Stored records:
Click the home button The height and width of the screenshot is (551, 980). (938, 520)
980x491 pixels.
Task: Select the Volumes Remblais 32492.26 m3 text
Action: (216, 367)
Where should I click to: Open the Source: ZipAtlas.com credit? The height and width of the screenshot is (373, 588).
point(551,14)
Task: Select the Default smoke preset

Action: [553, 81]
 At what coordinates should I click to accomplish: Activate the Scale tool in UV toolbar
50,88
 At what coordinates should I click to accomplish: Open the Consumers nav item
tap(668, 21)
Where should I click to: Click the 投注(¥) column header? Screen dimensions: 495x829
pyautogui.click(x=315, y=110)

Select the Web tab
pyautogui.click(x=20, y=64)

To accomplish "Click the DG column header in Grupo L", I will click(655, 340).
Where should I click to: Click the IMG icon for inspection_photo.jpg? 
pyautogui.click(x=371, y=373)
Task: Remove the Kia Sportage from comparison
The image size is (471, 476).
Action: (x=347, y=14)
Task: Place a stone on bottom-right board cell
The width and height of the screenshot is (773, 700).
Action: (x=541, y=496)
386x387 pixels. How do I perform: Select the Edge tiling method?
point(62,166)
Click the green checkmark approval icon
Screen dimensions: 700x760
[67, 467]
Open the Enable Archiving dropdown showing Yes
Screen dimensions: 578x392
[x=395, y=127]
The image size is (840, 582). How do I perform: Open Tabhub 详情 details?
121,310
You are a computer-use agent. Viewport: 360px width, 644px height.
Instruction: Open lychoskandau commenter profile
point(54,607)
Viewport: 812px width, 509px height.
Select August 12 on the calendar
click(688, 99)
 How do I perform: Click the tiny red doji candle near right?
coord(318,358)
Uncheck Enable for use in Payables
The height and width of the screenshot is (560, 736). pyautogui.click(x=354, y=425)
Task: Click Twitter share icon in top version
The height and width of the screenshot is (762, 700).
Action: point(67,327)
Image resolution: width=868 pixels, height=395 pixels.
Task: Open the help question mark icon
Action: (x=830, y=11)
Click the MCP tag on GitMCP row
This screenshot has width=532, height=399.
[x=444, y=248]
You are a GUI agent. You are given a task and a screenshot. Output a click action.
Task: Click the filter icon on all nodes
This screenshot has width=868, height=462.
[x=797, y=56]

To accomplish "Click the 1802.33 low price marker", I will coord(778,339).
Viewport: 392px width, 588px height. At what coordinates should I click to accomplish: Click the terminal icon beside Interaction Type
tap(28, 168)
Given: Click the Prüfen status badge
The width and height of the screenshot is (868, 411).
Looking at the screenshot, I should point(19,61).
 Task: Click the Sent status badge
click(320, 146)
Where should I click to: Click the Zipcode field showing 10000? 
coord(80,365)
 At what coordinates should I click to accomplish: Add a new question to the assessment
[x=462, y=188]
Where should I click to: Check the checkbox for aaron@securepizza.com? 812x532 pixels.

• _Your objective_
Output the data above in full and exactly.

• _Answer box_
Click the home button The height and width of the screenshot is (551, 980). (938, 520)
980x491 pixels.
Task: Select the Volumes Remblais 32492.26 m3 text
Action: (216, 367)
Where should I click to: Open the Source: ZipAtlas.com credit? The height and width of the screenshot is (373, 588).
point(551,14)
Task: Select the Default smoke preset

Action: [553, 81]
 At what coordinates should I click to accomplish: Activate the Scale tool in UV toolbar
50,88
 At what coordinates should I click to accomplish: Open the Consumers nav item
tap(668, 21)
Where should I click to: Click the 投注(¥) column header? Screen dimensions: 495x829
pyautogui.click(x=315, y=110)

Select the Web tab
pyautogui.click(x=20, y=64)

To accomplish "Click the DG column header in Grupo L", I will click(655, 340).
Where should I click to: Click the IMG icon for inspection_photo.jpg? 
pyautogui.click(x=371, y=373)
Task: Remove the Kia Sportage from comparison
The image size is (471, 476).
Action: (x=347, y=14)
Task: Place a stone on bottom-right board cell
The width and height of the screenshot is (773, 700).
Action: (x=541, y=496)
386x387 pixels. How do I perform: Select the Edge tiling method?
point(62,166)
Click the green checkmark approval icon
Screen dimensions: 700x760
[67, 467]
Open the Enable Archiving dropdown showing Yes
Screen dimensions: 578x392
[x=395, y=127]
The image size is (840, 582). How do I perform: Open Tabhub 详情 details?
121,310
You are a computer-use agent. Viewport: 360px width, 644px height.
Instruction: Open lychoskandau commenter profile
point(54,607)
Viewport: 812px width, 509px height.
Select August 12 on the calendar
click(688, 99)
 How do I perform: Click the tiny red doji candle near right?
coord(318,358)
Uncheck Enable for use in Payables
The height and width of the screenshot is (560, 736). pyautogui.click(x=354, y=425)
Task: Click Twitter share icon in top version
The height and width of the screenshot is (762, 700).
Action: point(67,327)
Image resolution: width=868 pixels, height=395 pixels.
Task: Open the help question mark icon
Action: (x=830, y=11)
Click the MCP tag on GitMCP row
This screenshot has width=532, height=399.
[x=444, y=248]
You are a GUI agent. You are given a task and a screenshot. Output a click action.
Task: Click the filter icon on all nodes
This screenshot has width=868, height=462.
[x=797, y=56]

To accomplish "Click the 1802.33 low price marker", I will coord(778,339).
Viewport: 392px width, 588px height. At what coordinates should I click to accomplish: Click the terminal icon beside Interaction Type
tap(28, 168)
Given: Click the Prüfen status badge
The width and height of the screenshot is (868, 411).
Looking at the screenshot, I should point(19,61).
 Task: Click the Sent status badge
click(320, 146)
Where should I click to: Click the Zipcode field showing 10000? 
coord(80,365)
 At what coordinates should I click to accomplish: Add a new question to the assessment
[x=462, y=188]
Where should I click to: Check the checkbox for aaron@securepizza.com? 812x532 pixels.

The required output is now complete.